What is asked
Count the lines in the material below that contain the word "height". Reply with the number alone.

Record extracts
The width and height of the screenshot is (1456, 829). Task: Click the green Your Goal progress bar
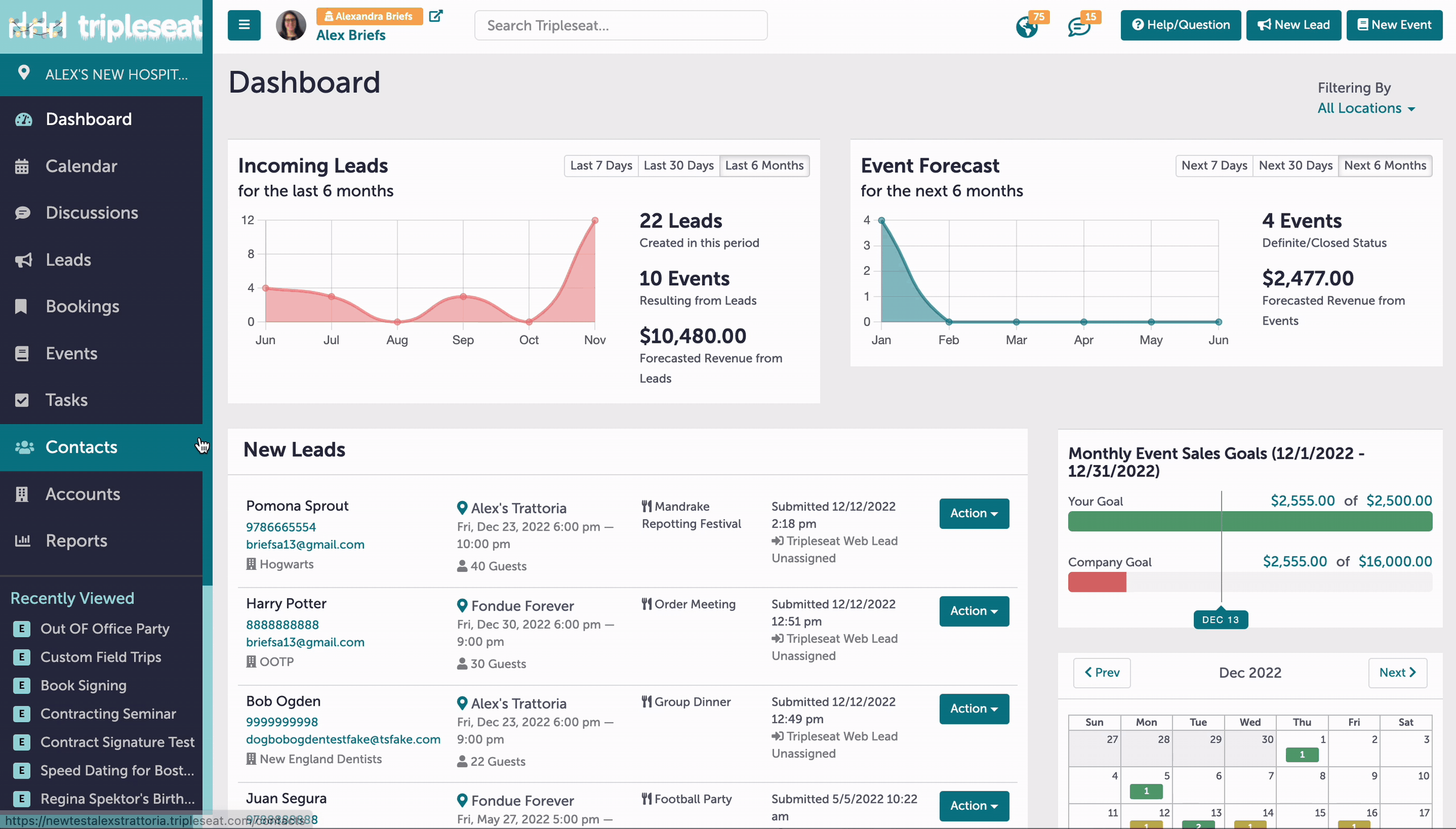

* * *

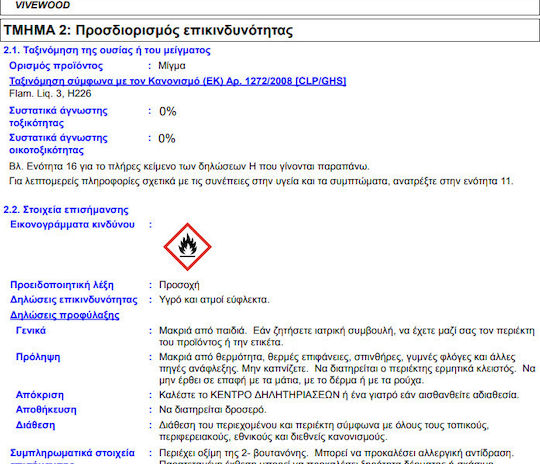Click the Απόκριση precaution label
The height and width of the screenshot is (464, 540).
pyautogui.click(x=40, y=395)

---

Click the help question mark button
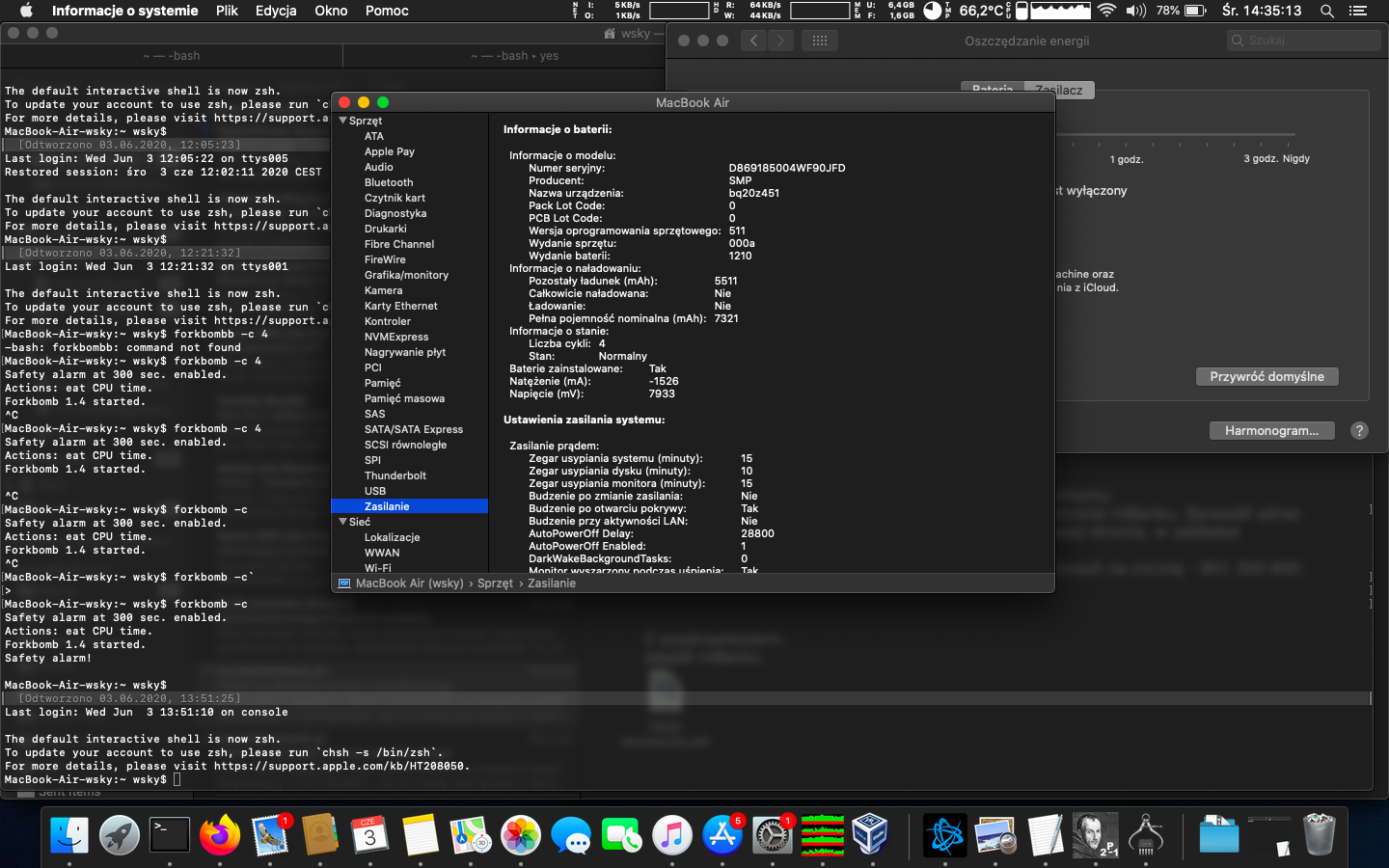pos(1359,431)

Exercise answer
2